# Atividades propostas:
**1.** Indique se cada afirmação abaixo está de acordo com o texto sobre a reunião de Cancún, respondendo sim ou não e citando literalmente as palavras do texto que justificam a resposta. (a) O cálculo mencionado foi feito por um instituto norte-americano. (b) O prazo para a conclusão da Rodada Doha é dezembro de 2003. (c) A 3ª Ministerial da Organização Mundial do Comércio, em Seattle, terminou com um documento final.
**2.** Extraia do texto sobre a reunião de Cancún o trecho que se inicia com as palavras "A mais pessimista" e termina com "dezembro de 2004.".

### Texto

O cálculo foi feito não por brasileiros, mas por um instituto norte-americano, o IFPRI (sigla em
inglês para Instituto de Pesquisa
sobre Política Mundial de Alimentação).
Por essas contas, se os países industrializados concordarem em
derrubar o muro protecionista
que ergueram em torno de seus
produtores rurais, o Brasil aumentará a renda do seu próprio
campo em US$ 2,258 bilhões por
ano, enquanto o aumento líquido
do comércio agrícola será de
US$ 4,262 bilhões.
Pena que nem o chefe da delegação brasileira, o chanceler Celso
Amorim, acredite em uma vitória
plena, a ponto de já estar falando
em uma "Cancún 2", ou seja, uma
nova reunião ministerial, no início de 2004, para, aí sim, fechar a
negociação agrícola.
Reuniões ministeriais são a instituição de cúpula da Organização
Mundial do Comércio, a única,
portanto, que é autorizada a tomar decisões.
Já se sabe que o encontro de
Cancún na próxima semana não
produzirá números sobre a liberalização agrícola, que passou a
ser o tema dominante e, por extensão, o que condiciona avanços
em qualquer outra área da megapauta de negociação.
Amorim vê duas hipóteses para
o desfecho de Cancún: a mais otimista "não tem os números, mas
tem o potencial de ser preenchida
com números favoráveis" em
uma hipotética "Cancún 2".
A mais pessimista também não
tem números, mas cria "uma
equação que não pode ser preenchida com bons números".
Seria igualmente necessária
uma "Cancún 2", mas para refletir
sobre o dilema assim descrito pelo chanceler brasileiro: "Ou reduzimos o nível de ambições [sobre
liberalização comercial em geral]
ou aceitamos uma pequena derrapagem no prazo. Prefiro a segunda hipótese".
Doha
O prazo para a conclusão da
chamada Rodada Doha de Desenvolvimento, lançada em novembro de 2001 na capital do Qatar, é
dezembro de 2004.
Como, no entanto, a OMC chega a uma nova Ministerial, quase
dois anos depois, sem números
para liberalizar a agricultura, parece remota a hipótese de que seja
possível encontrá-los nos meses
seguintes a Cancún.
Seria então o fracasso de Cancún, previamente assumido?
Não, responde Pascal Lamy, comissário europeu para o Comércio (uma espécie de ministro).
"Cancún não é o começo nem o
fim de uma negociação, mas uma
revisão de meio de período, uma
checagem para ver se estamos nos
trilhos", diz Lamy.
Completa: "O sucesso será medido se verificarmos que percorremos a metade do caminho".
Celso Amorim também discorda da visão tremendista: "Não podemos fazer de Cancún uma Seattle, um tudo ou nada".
Seattle foi a sede do mais estrepitoso fracasso das negociações
comerciais planetárias: a 3ª Ministerial da Organização Mundial
do Comércio (1999) terminou desorganizadamente, sem documento final, em meio a batalhas
campais entre a polícia e manifestantes contra o tipo de globalização em andamento.

######
### Dados fornecidos

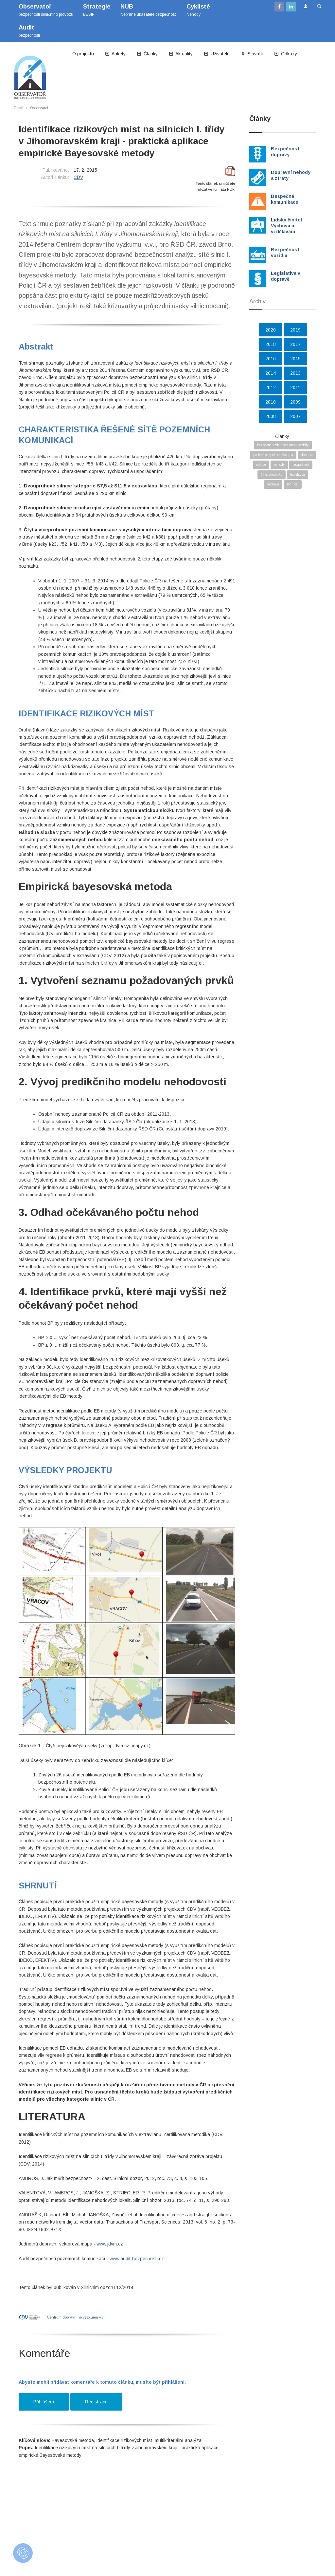  What do you see at coordinates (18, 108) in the screenshot?
I see `Domů` at bounding box center [18, 108].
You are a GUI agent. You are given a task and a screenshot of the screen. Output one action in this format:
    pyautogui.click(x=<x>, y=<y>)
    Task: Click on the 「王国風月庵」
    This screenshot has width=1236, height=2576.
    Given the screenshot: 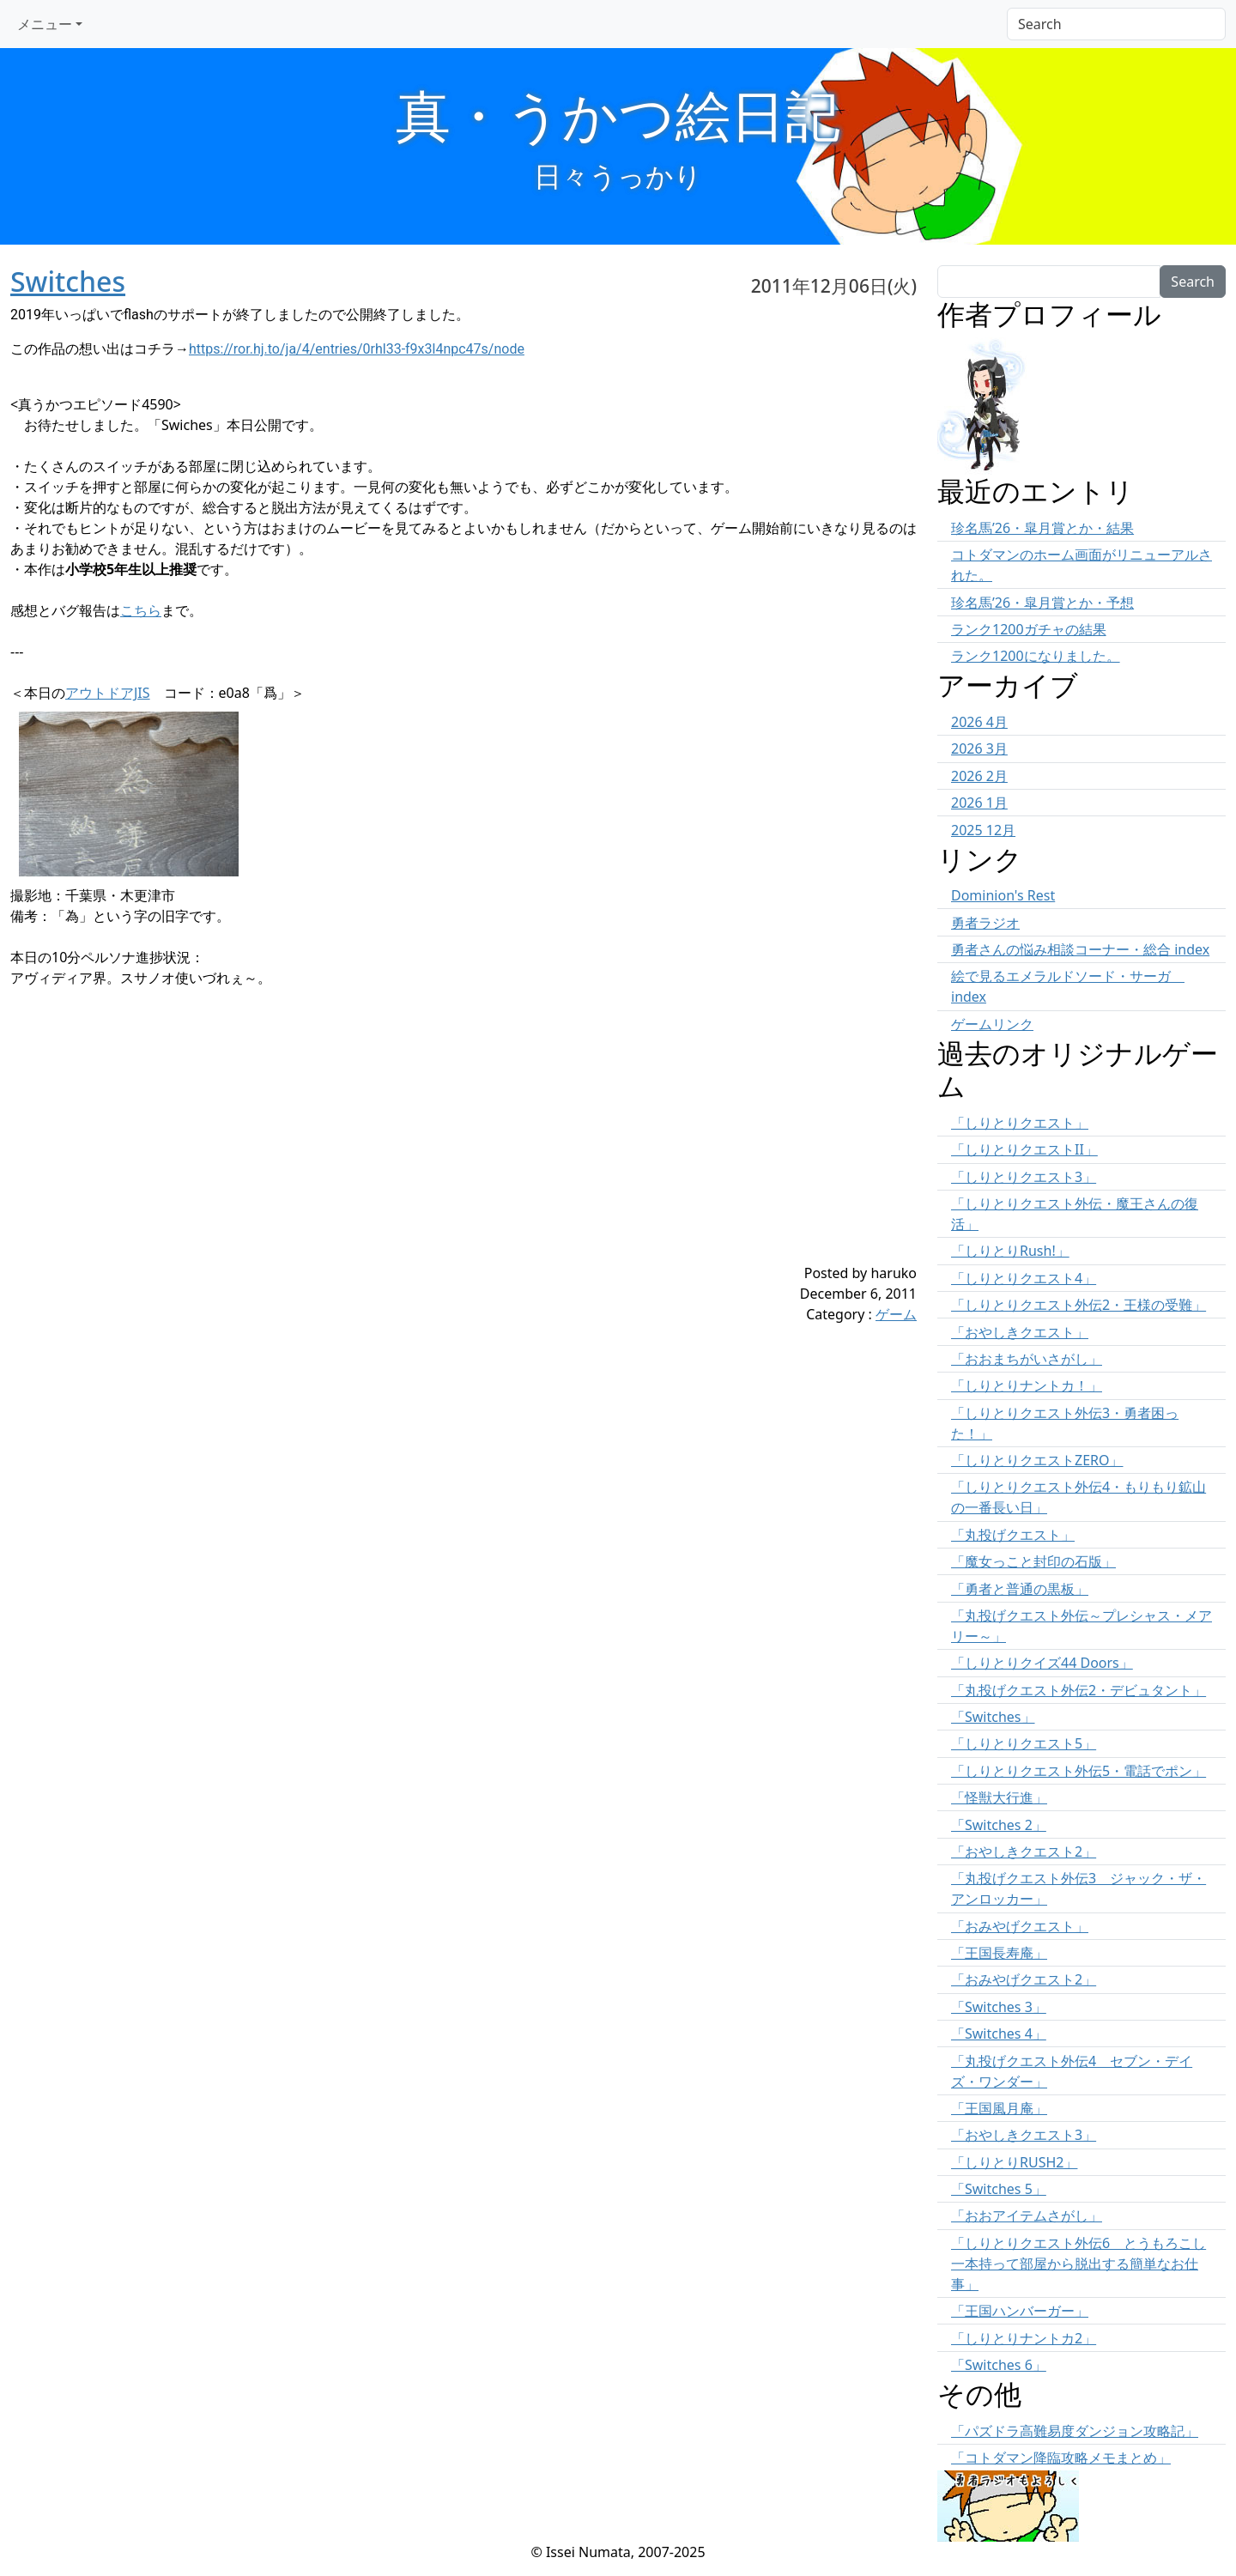 What is the action you would take?
    pyautogui.click(x=999, y=2108)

######

# Respostas das atividades:
**1.**
(a) Sim: "O cálculo foi feito não por brasileiros, mas por um instituto norte-americano".
(b) Não: "é dezembro de 2004".
(c) Não: "terminou desorganizadamente, sem documento final".

**2.**
A mais pessimista também não
tem números, mas cria "uma
equação que não pode ser preenchida com bons números".
Seria igualmente necessária
uma "Cancún 2", mas para refletir
sobre o dilema assim descrito pelo chanceler brasileiro: "Ou reduzimos o nível de ambições [sobre
liberalização comercial em geral]
ou aceitamos uma pequena derrapagem no prazo. Prefiro a segunda hipótese".
Doha
O prazo para a conclusão da
chamada Rodada Doha de Desenvolvimento, lançada em novembro de 2001 na capital do Qatar, é
dezembro de 2004.